**Assignment**
Filter the records, keeping every line that has the string "اللاجئين".

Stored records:
+---+
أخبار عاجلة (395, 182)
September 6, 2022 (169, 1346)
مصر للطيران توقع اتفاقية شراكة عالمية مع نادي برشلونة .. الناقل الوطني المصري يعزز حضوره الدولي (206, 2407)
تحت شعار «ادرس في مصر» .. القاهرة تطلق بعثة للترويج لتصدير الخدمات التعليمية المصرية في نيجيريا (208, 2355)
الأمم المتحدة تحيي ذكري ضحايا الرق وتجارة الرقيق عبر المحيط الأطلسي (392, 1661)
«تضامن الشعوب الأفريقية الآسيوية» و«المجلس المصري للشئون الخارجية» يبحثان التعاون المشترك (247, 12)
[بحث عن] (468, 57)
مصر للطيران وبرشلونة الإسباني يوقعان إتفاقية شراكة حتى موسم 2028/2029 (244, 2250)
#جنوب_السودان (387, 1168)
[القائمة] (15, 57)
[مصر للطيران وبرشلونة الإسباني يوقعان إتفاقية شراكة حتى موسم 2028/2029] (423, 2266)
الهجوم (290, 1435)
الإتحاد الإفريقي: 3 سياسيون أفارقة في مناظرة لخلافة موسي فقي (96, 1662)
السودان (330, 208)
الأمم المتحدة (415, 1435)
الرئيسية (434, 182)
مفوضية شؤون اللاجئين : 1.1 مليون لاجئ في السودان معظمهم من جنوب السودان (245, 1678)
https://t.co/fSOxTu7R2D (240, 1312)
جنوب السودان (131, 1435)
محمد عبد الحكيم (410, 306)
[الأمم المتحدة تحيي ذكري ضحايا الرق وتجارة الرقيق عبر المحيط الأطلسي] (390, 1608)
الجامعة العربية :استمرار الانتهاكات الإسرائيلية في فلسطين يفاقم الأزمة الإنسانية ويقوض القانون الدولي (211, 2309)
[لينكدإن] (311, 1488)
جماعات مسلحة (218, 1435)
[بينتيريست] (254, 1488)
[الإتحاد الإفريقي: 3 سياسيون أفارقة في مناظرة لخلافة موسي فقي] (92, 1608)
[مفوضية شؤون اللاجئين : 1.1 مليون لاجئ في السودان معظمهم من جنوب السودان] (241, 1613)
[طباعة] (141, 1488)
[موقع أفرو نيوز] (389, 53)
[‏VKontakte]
+---+
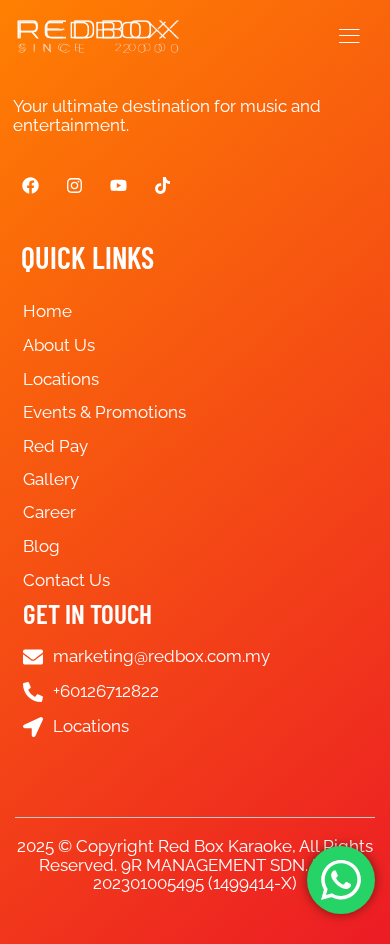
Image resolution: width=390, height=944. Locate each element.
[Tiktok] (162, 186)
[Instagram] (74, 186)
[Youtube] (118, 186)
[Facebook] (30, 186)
+---+
**Response area**
مفوضية شؤون اللاجئين : 1.1 مليون لاجئ في السودان معظمهم من جنوب السودان (245, 1678)
[مفوضية شؤون اللاجئين : 1.1 مليون لاجئ في السودان معظمهم من جنوب السودان] (241, 1613)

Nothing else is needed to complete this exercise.